6- Lines 214-219: The authors identified a putative second cytochrome bd encoded by AppC and AppB. Did the authors identify a second cydDC operon in M. smegmatis?
7- Did the authors try to inactivate AppB or AppC in M. smegmatis?
Author Response
We thank to referee for his/her positive comments on our manuscript. Here we address the referee's remarks point by point:
Point 1: Lines 83-85: In this study, did the authors use a ∆cydA, ∆cydB or ∆cydAB strain? Reference 28 reported several KO mutants. It will be necessary to review this manuscript to clarify which strain was used as M. smegmatis bd-KO strain.
Response 1: Indeed reference 28 describes several Msm bd-KO strains. The M. smegmatis bd-KO strain that we used for our study is the M. smegmatis mc2 155 cydA::aph. In this strain, the cydA gene is inactivated by a kanamycin resistance cassette (Ref 28). We added this information to the Materials and Methods section (lines 418- 420 of the revised manuscript).
Point 2: Figuresure 1 and 2: The authors showed that Q203 inhibition in the ∆bd oxidase strain can be outgrown and delay the stationary phase. I will highly suggest that the authors add a complemented ∆bd oxidase strain. These results can be due to a polar effect on other components of the cydAB (e.g. cydDC).
Response 2: We appreciate the suggestion by the reviewer. Indeed complementation can strengthen the message from knock-out experiments. However, in the case of cytochrome bd, attempts to introduce plasmids expressing cytochrome bd into an M. smegmatis bd-KO strain were either not successfully reported (Reference 26) or led to only a low degree of complementation (References 28). Regarding the cydCD genes which are located downstream of the cydAB genes: it has been shown that in M. smegmatis the cydAB genes and cydDC genes form separate operons. Therefore, we regard a downstream effect of a cydA gene knockout on cydDC as unlikely (Aung et al 2014, J Bacteriol, 196; 3091-3097).
Point 3: Figure 3A: please change the X-axis title to “time of incubation” instead of “time of treatment.”
Response 3: We thank the reviewer for this suggestion and we have edited the axis title accordingly.

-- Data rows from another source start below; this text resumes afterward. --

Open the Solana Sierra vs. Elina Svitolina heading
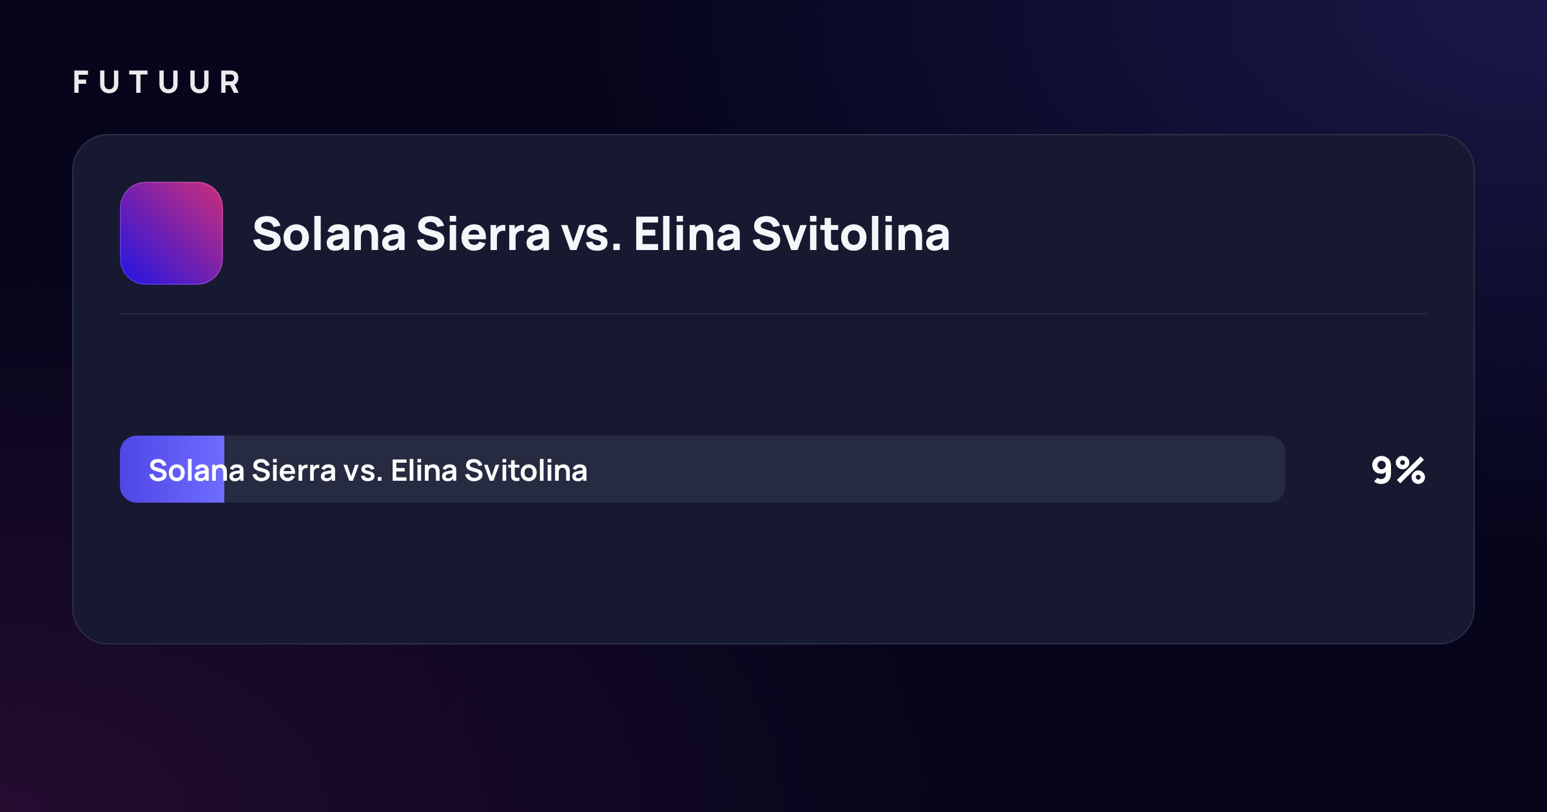pos(601,233)
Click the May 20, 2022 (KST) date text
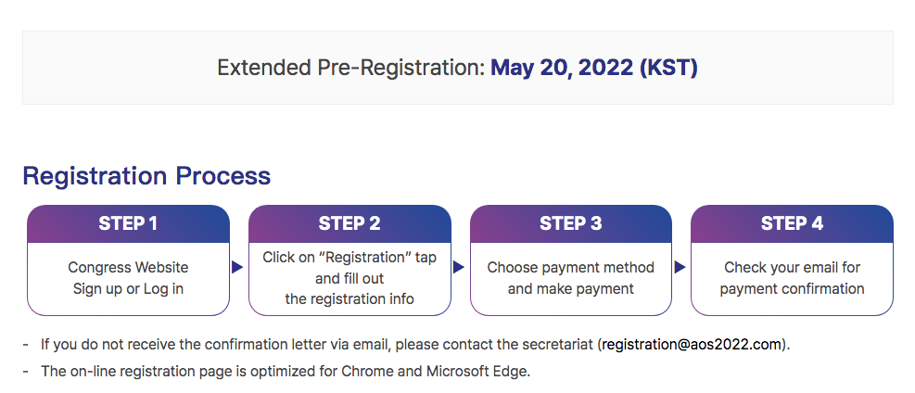The height and width of the screenshot is (393, 915). 594,68
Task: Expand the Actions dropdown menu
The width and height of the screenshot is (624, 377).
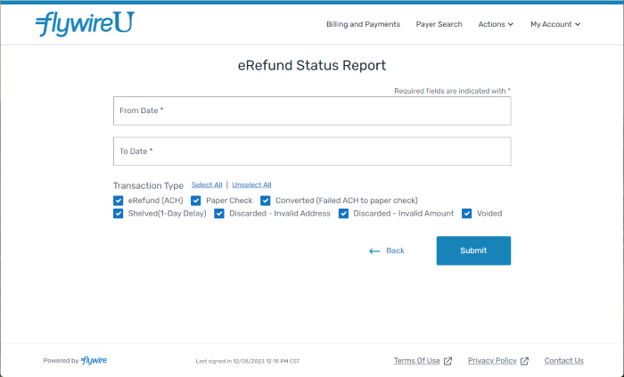Action: (496, 24)
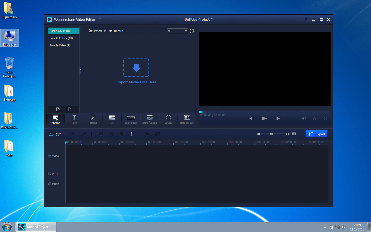The image size is (371, 232).
Task: Open the Import dropdown menu
Action: (x=97, y=31)
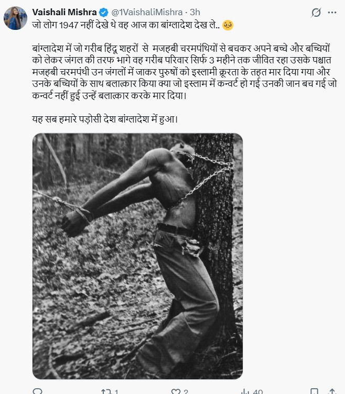
Task: Open the @1VaishaliMishra handle link
Action: coord(147,12)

Point 4: Lines 147-150: Did the authors consider that the variability in the growth rate of the bd-KO strain can be caused by the Q203 concentration used for the time-lapse experiments rather than adaptation to the drug? The authors used 2.5 uM, which equals the MIC concentration in the bd-KO strain. Following the MIC definition, not all bacteria will be inhibited by Q203 at this concentration, which would explain the scattered results obtained for the bd-KO strain exposed to Q203. Please provide further explanation.
Response 4: We agree with the reviewer, indeed at this chosen concentration the bacterial growth is not fully inhibited. However, what we observed is that the bd-KO strain in the presence of Q203 displays enhanced variability, both compared to the WT strain in the presence of Q203 and compared to the bd-KO strain in absence of Q203. We have added this information to the relevant paragraph of the Results section (lines 149-151).
Point 5: Figure 4: Which criteria were the different growth phases determined? Please provide further explanation in the manuscript.
Response 5: We thank the reviewer for pointing out the insufficient description in our initial submission. We have now added the information on how growth phases were determined to the Materials and Methods section (lines 434-443 of the revised manuscript).
Point 6: Lines 214-219: The authors identified a putative second cytochrome bd encoded by AppC and AppB. Did the authors identify a second cydDC operon in M. smegmatis?
Response 6: We did not identify a second cydDC operon in the M. smegmatis genome. Downstream of the appC and appB genes are genes that bear no resemblance to cydDC genes. If AppB and AppC represent a bonafide second cytochrome bd in M. smegmatis then it seems to be dependent on the characterized CydDC. This situation would be similar to E. coli, where two cytochrome bd variants are known but only one cydDC.
Point 7: Did the authors try to inactivate AppB or AppC in M. smegmatis?
Response 7: This is an exciting suggestion but we think it will exceed the scope of our current manuscript. We regard such an inactivation experiment as exquisitely suitable for a follow-up study.